Earlier this week, I announced as part of the budget that the McGowan government is investing a record $1.3 billion this year in mental health services and alcohol and drug services, including $47.3 million to support the implementation of some of the most urgent requirements for children, infants and adolescents. This includes $18.5 million for an immediate uplift in child and adolescent mental health service staff based in WA Country Health Service areas. They will be across all those WA Country Health Service areas. That is a great outcome for them. There will be $12.9 million for peer support workers. These are going to be critical in how we deliver our mental health services going forward. That peer support workforce will help to support people who need access to children, adolescents, and alcohol and drug services. We know that waiting lists are getting longer. We know that people are waiting for support now. We have also allocated $10 million for a two-year virtual support service for at-risk children and their families so that when they are on that waitlist, they are not just waiting for someone to see them and assess them and provide treatment; they will have video and telecommunications to support families in that transition phase so that they know someone has got them and they can get some advice on how to deal with crises and ongoing challenges. There is also $1.3 million for mental health workforce development. We know that this is a significant area of shortage around the world. We need to be not only developing our workforce here, but also attracting people to and retaining them in Western Australia. We are prepared to fund that and support that through the Mental Health Commission.

Importantly, we are putting money towards developing the service model that will involve those families and children who are seeking support to see what model of care they need and that they want to see driven. The co-design of this reform is really key to its success. We know that many families in Western Australia are touched by this issue. It is a first step of a five-year reform. We have work to do. But we have an incredibly committed and highly skilled workforce in our child and adolescent mental health service now across regional Western Australia, and this will help them support them in that.

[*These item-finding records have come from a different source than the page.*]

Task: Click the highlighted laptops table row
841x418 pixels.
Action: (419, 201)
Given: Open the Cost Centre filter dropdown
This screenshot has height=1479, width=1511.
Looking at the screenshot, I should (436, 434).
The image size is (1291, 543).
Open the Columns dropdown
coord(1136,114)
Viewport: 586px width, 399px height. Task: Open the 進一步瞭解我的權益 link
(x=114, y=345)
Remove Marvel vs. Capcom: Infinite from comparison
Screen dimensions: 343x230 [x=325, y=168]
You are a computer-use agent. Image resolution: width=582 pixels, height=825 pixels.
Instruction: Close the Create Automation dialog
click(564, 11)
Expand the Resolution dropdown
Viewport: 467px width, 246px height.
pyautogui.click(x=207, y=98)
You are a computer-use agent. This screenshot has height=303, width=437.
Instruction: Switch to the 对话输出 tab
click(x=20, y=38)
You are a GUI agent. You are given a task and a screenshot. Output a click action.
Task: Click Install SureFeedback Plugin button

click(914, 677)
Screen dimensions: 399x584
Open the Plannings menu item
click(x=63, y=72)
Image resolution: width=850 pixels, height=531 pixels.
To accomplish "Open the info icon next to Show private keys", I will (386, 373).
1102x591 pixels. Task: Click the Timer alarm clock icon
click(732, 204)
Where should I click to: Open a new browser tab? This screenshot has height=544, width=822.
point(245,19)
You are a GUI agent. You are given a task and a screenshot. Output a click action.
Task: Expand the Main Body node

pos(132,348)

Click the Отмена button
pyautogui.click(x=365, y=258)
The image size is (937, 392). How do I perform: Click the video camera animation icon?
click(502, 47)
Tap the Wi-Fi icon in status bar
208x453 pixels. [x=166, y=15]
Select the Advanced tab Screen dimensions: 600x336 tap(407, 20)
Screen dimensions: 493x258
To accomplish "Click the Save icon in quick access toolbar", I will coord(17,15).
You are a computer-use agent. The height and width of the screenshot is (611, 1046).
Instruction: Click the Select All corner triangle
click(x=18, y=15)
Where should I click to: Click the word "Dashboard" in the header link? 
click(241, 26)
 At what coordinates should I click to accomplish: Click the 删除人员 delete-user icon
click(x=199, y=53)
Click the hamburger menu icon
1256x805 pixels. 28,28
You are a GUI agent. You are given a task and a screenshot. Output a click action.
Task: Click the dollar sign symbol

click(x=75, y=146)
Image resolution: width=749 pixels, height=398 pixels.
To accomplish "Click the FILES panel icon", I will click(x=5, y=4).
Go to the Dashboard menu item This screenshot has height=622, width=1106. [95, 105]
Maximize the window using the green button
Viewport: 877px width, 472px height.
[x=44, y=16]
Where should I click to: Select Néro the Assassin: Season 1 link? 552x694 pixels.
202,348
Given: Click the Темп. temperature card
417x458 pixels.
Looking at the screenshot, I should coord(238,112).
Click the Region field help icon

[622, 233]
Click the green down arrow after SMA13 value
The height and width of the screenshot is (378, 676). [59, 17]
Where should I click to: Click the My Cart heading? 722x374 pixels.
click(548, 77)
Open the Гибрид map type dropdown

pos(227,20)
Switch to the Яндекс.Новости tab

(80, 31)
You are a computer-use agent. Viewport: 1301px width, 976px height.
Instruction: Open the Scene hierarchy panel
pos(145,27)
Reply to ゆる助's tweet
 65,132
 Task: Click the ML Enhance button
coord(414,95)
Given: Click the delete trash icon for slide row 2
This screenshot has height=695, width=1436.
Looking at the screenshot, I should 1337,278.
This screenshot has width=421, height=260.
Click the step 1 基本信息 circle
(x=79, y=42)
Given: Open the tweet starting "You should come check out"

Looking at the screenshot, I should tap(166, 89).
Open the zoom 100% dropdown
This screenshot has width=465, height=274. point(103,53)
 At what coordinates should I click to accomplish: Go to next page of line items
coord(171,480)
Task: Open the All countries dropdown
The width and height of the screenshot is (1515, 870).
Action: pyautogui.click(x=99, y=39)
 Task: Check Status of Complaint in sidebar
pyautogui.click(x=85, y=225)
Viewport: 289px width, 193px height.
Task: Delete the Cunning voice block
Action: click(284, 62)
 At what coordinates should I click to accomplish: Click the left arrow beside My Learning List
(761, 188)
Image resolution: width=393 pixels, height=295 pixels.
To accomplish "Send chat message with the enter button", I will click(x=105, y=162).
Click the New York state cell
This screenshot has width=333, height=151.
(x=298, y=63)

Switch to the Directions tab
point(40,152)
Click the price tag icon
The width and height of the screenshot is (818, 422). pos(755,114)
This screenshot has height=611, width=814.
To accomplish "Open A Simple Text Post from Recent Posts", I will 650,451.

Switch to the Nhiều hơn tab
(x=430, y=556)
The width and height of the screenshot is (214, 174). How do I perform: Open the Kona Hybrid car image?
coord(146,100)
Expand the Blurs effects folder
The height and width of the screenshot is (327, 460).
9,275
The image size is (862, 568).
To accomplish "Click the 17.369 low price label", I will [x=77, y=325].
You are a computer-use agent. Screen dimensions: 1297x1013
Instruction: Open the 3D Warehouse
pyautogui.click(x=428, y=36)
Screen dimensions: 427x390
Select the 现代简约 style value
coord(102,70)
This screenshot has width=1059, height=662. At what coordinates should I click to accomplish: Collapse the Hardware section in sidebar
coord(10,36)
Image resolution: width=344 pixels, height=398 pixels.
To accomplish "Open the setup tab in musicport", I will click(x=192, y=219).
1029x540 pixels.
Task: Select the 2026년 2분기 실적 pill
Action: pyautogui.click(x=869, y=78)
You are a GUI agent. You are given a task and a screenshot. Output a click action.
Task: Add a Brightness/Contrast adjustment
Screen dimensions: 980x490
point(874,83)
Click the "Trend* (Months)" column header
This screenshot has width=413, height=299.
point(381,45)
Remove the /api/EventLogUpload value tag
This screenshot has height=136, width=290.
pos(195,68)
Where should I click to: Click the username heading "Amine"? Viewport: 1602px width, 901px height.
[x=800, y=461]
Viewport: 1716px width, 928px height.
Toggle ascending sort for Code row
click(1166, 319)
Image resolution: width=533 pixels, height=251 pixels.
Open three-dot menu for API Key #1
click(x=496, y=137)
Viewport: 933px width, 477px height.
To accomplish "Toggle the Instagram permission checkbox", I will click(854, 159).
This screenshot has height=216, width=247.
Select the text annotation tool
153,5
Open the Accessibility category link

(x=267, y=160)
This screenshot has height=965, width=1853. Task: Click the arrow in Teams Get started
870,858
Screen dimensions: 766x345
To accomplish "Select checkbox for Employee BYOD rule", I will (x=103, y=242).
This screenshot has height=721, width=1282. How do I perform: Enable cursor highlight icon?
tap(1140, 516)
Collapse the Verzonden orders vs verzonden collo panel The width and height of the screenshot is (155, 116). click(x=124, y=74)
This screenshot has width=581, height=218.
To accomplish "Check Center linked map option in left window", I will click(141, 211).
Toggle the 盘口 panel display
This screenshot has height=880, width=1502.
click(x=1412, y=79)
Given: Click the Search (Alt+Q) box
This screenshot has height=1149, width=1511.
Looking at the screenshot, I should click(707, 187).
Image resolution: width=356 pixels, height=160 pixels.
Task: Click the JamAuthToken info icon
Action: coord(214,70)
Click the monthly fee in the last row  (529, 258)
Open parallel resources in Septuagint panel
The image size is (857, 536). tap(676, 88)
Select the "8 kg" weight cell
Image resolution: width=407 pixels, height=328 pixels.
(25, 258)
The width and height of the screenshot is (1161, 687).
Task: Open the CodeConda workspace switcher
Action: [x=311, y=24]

We are not alone in reform. The commonwealth needs to work with us. It has supported us through a national mental health agreement with the establishment of primary health care for children and adolescents, although that will take some years to come online. I have to say, despite the record investment and the importance of this issue in the community, we have not seen a single response from the opposition in Western Australia on mental health in this budget—not a tweet, not a media release, not a single comment. In fact, we have seen more coverage of our announcement on this by The Border Mail in Wodonga in Victoria and The North West Star based in Mt Isa in Queensland than we have seen from the opposition in WA!